▸ **Stated problem**: Show every line of the listing below that contains the string "Viewport". Matching is case-sensitive.

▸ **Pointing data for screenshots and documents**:
----

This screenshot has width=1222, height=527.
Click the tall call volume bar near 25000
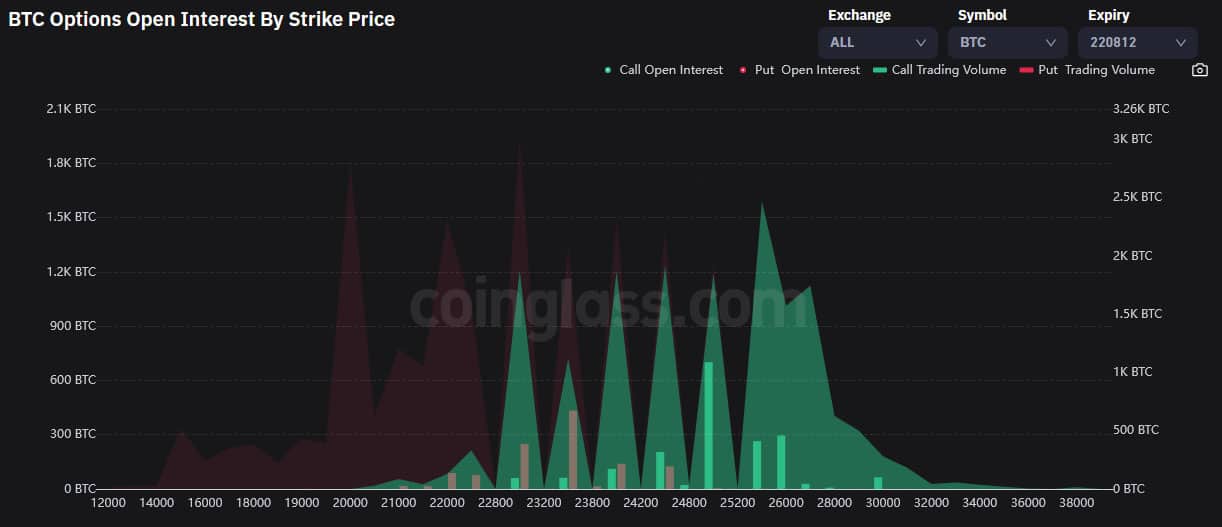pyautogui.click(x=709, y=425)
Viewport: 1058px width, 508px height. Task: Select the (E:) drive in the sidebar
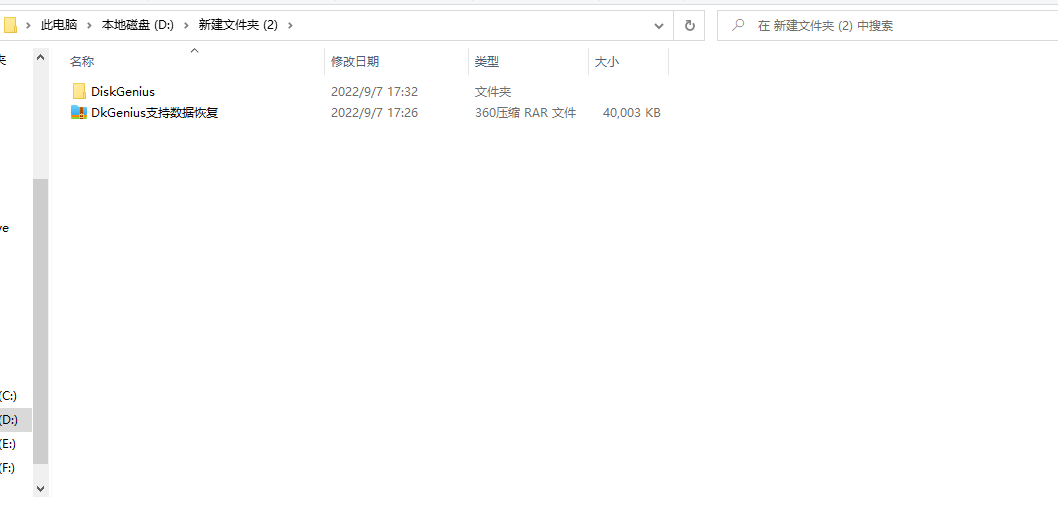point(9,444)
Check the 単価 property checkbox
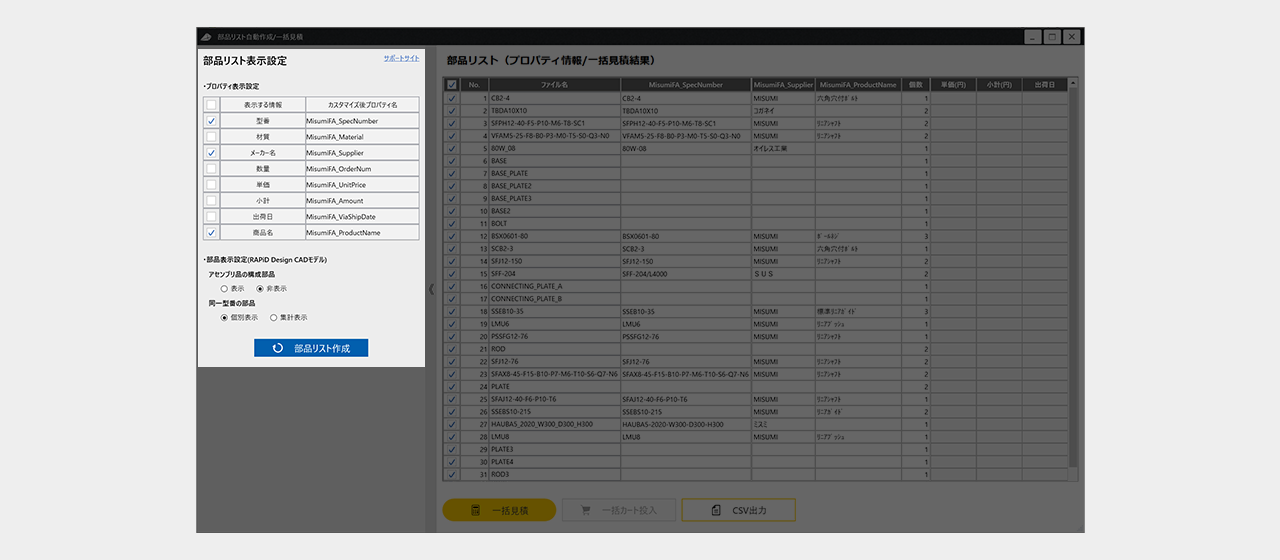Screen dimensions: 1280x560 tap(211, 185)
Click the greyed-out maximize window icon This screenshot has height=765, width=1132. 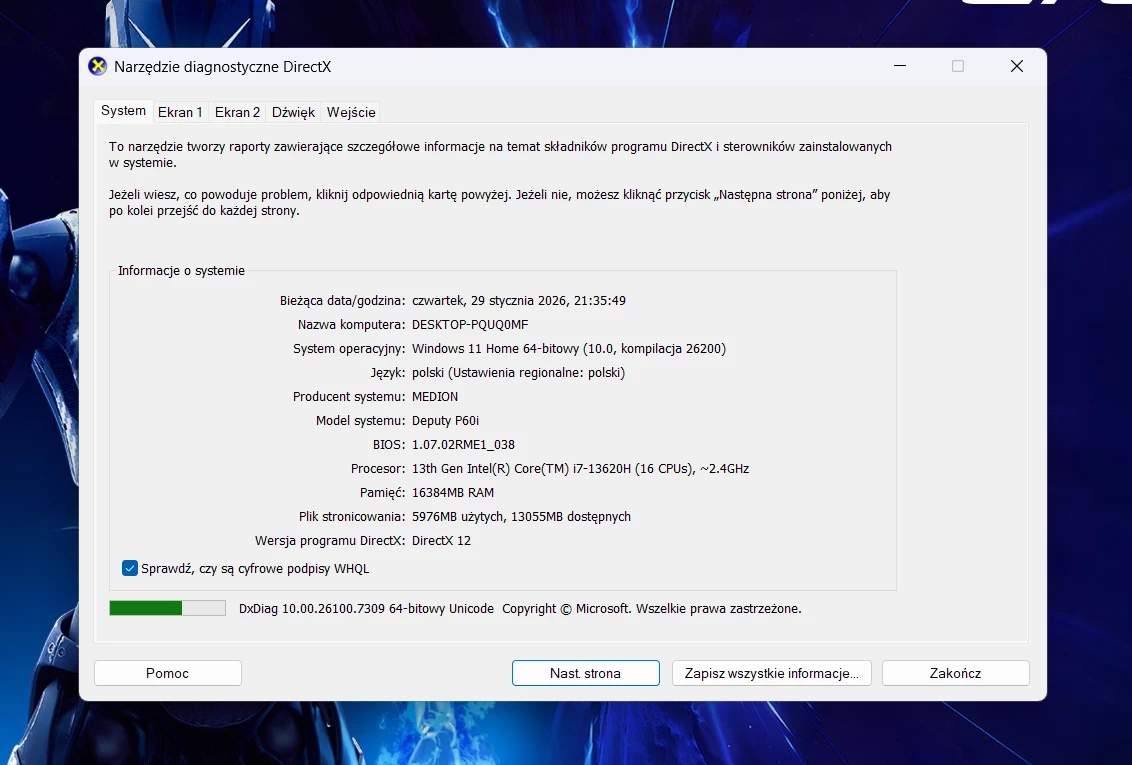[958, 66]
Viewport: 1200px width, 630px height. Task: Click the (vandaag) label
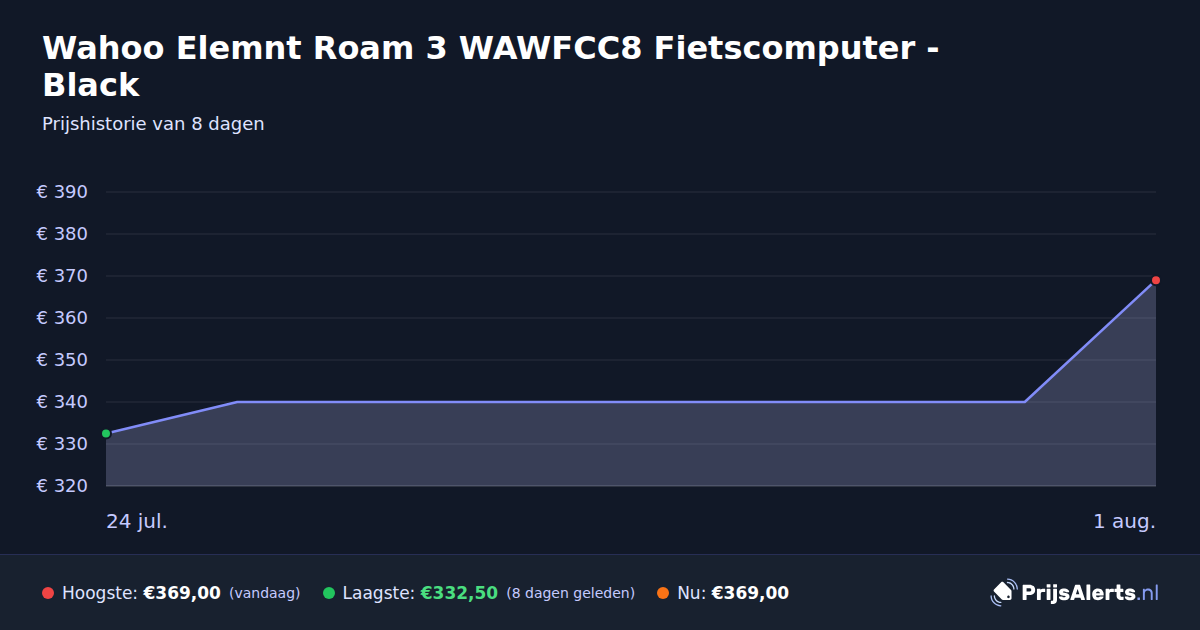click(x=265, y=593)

----

▸ **Written answer**:
Viewport: 1058px width, 508px height. Task: Select the (E:) drive in the sidebar
Viewport: 1200px width, 630px height. Task: Click the (vandaag) label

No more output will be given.